I want you all to know how much all of your support has meant to us, for the last six months and for the next eleven months.  I know we have not gotten thank you cards out yet, and the list continues to grow, but please do know that we will get to them eventually.  Each one of you who has brought us a meal, sent us a check, mailed us a bible verse, said a prayer for us, or babysat our children, know that you are all giving us the beautiful gift of ice cream truck music and giggling children on a summer day.  You are giving us a normalcy and a beauty to our life that is carrying us through.  We appreciate each and every one of you more than you know.

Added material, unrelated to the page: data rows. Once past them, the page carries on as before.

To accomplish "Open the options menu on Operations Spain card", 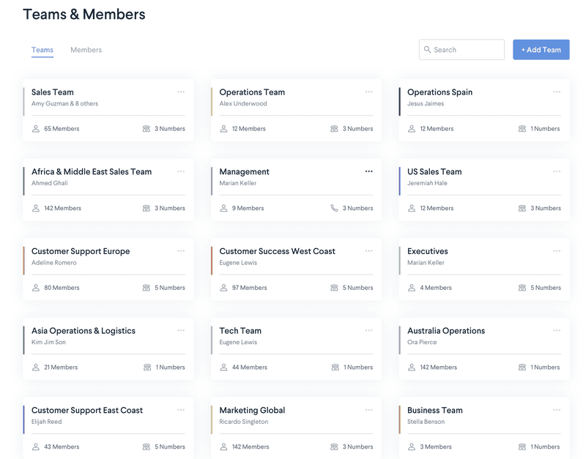I will pyautogui.click(x=556, y=92).
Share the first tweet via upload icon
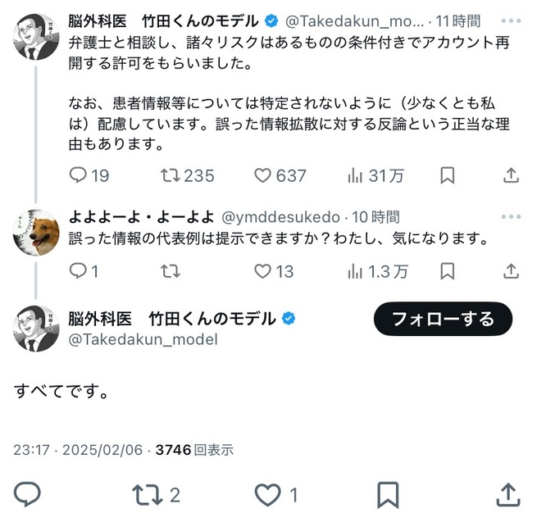This screenshot has width=537, height=517. click(x=511, y=175)
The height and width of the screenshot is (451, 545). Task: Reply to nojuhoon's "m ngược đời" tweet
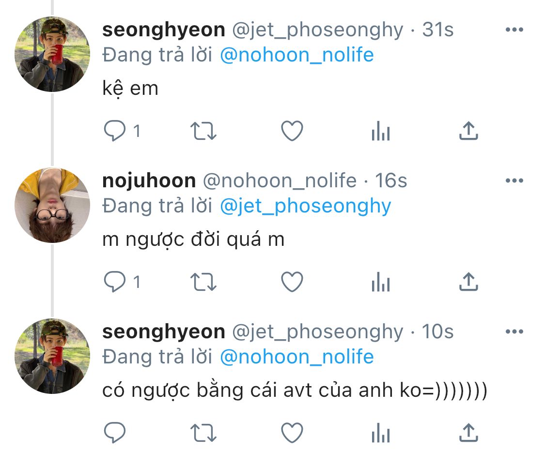[x=115, y=282]
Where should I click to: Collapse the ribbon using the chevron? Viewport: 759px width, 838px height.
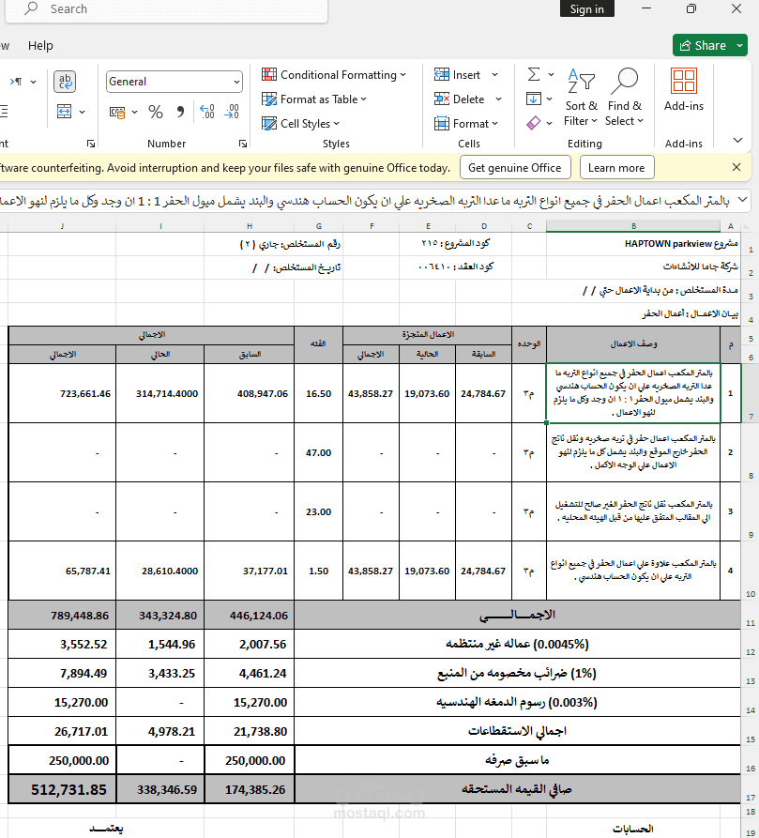(x=736, y=141)
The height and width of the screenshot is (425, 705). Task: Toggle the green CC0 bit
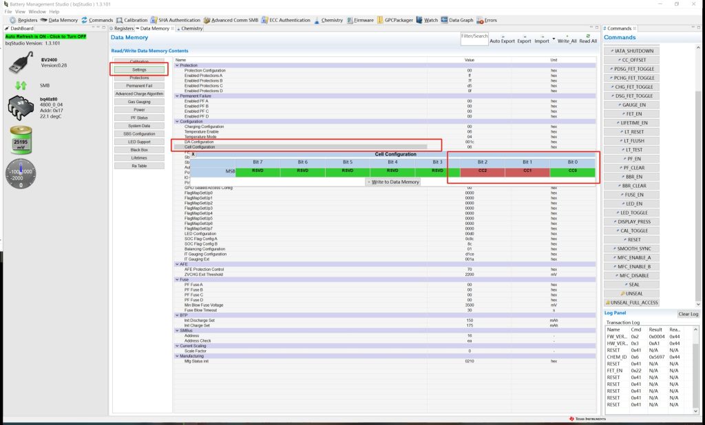(x=572, y=170)

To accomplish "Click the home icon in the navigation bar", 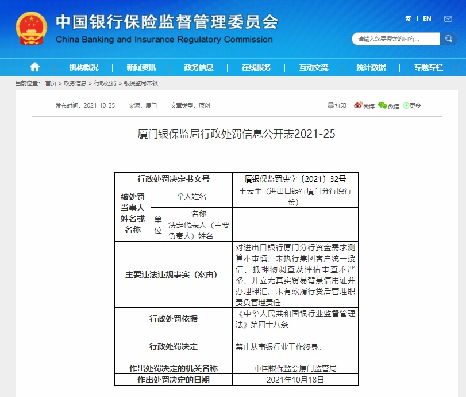I will tap(34, 67).
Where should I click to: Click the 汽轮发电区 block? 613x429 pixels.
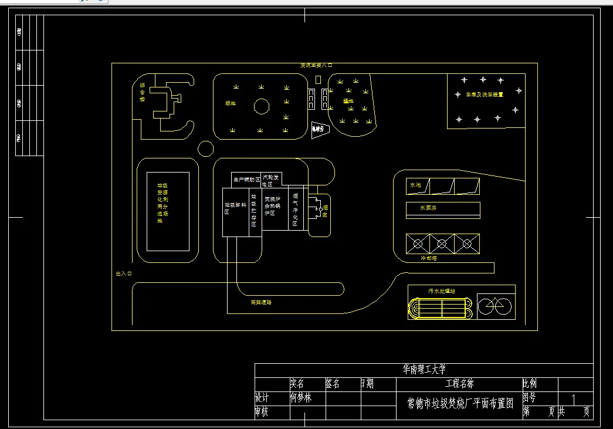click(x=271, y=180)
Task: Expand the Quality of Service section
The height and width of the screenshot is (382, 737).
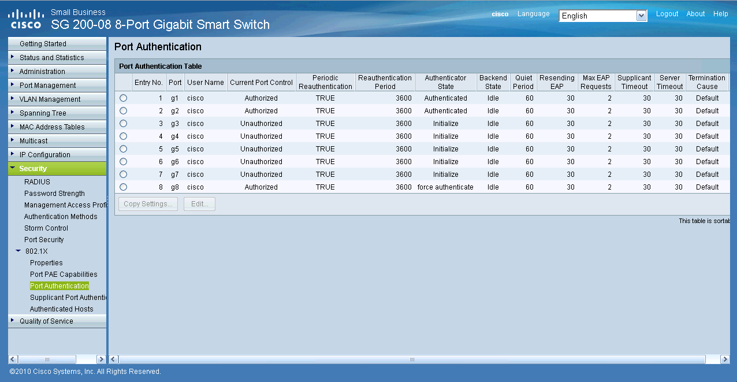Action: [x=46, y=321]
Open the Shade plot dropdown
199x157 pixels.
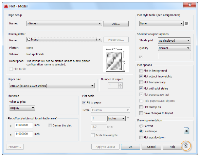[x=174, y=41]
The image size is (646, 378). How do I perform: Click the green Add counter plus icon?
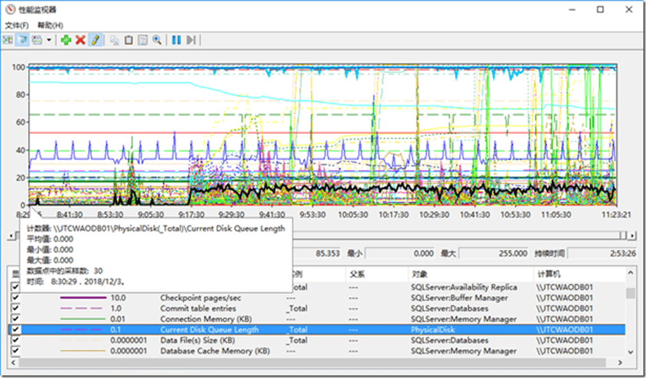click(66, 40)
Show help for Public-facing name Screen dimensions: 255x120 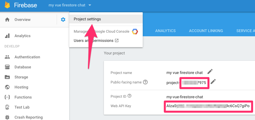[x=145, y=82]
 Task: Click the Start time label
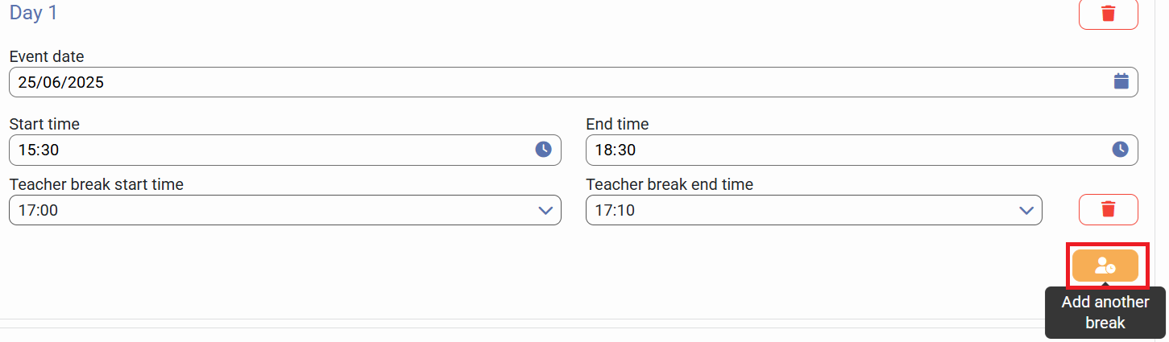[44, 124]
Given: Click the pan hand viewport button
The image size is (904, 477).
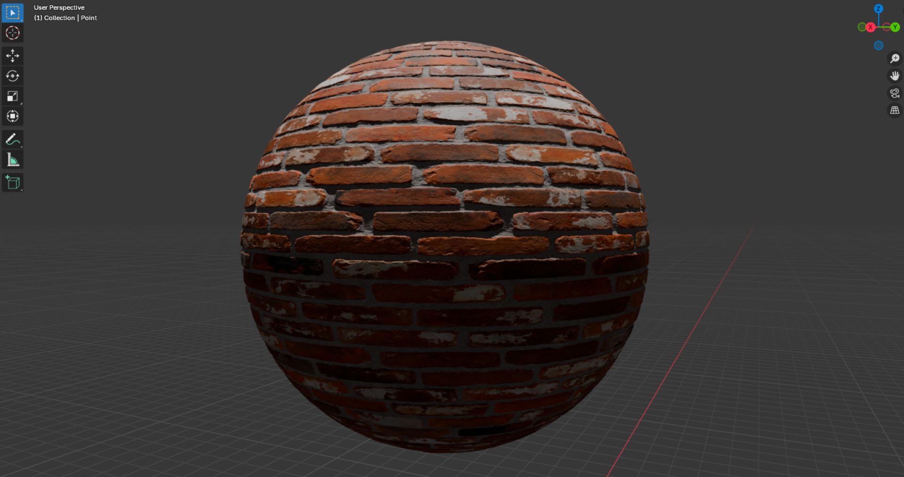Looking at the screenshot, I should pyautogui.click(x=894, y=76).
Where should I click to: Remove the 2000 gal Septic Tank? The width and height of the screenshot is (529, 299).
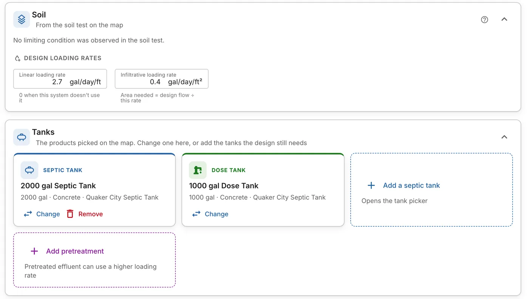[x=85, y=214]
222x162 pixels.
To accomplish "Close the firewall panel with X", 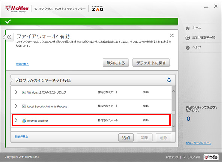I will pyautogui.click(x=172, y=35).
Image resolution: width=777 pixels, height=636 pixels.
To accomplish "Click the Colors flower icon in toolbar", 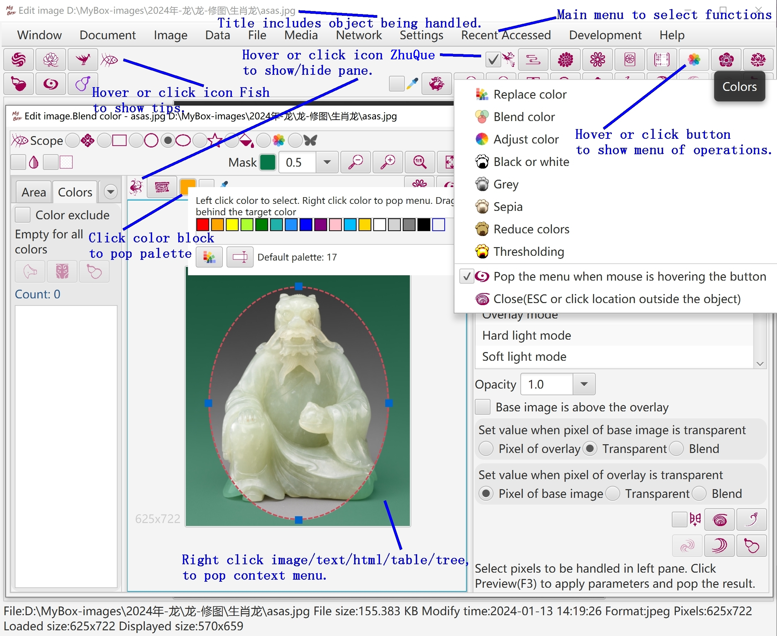I will pos(694,59).
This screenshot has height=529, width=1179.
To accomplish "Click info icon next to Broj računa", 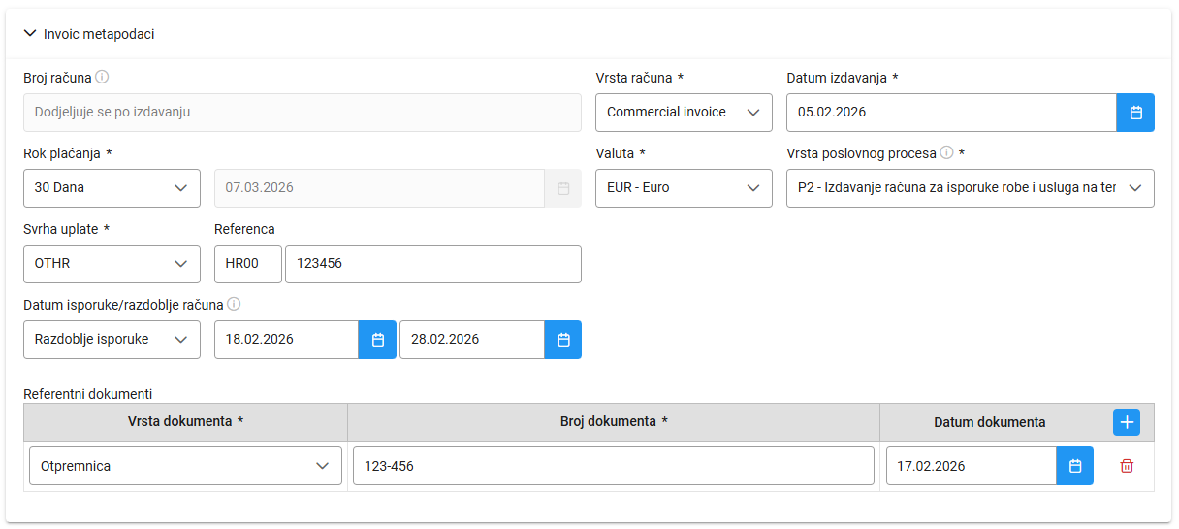I will coord(102,77).
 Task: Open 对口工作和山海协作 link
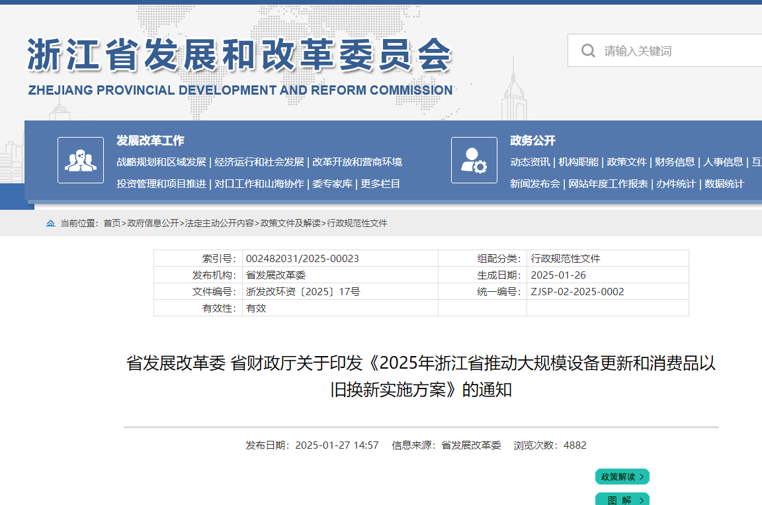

We are going to spend the next week or two trying to figure out a rhythm and routine that will work for Kevin.  His primary goal is to be able to feel well enough to keep working full time, and his secondary goal is to have enough energy to be able to participate in family life.  Please pray that we can find that balance.  We will experiment with him taking his shot at different times and logging when he starts feeling side effects, when they wear off (mostly) etc.  Please pray that we will have patience to figure out how to make the best of a challenging situation here.  Please pray that Kevin’s side effects will be able to be remediated completely enough for him to continue to have some decent quality of life, because eleven months is a loooong time to be sick, ya’ll.  Please also pray that we continue to be able to have these moments where we can enjoy our kids and they can enjoy us, and that they are not too affected by this cancer.

As we get a basic schedule figured out, we will probably be asking for some more help in specific ways, though we are not yet sure what that help will look like.  For now, my sister has set up a new way for folks to sign up to help with meals or to chip in for help with housekeeping services.  Click on the “How You Can Help” link at the top of the page for more info.

2 thoughts on “The next phase begins… and thank you.

  1. Please Rachel – forget those “old fashioned” thank you notes. I see them more as a treat and not a necessity. I thought email now fills that purpose. You have other priorities now – thank you notes can wait until you’re retired and have nothing else to do (aka Irene) – though I still have plenty to do these days.
    Routine is very therapeutic – so go for it. Sorry I am not closer to help though I would be useless around your little ones!
    Enjoy an ice cream – my favorite summer treat.
    Love, Irene

  2. Seems like every one of us has a cross to bear some time in our lives – Rachel now is your time – did you say you just turned 33 – so did some one else
    have a cross to bear at age 33? Need some company! Claudia and Larry are
    wonderful human beings. I was in California one time and larry got us tickets
    to see/hear Willy Nelson – now that was an experience! Keep writing Rachel.
    No need to worry about edditing – I probbly won’t know the difference anyway.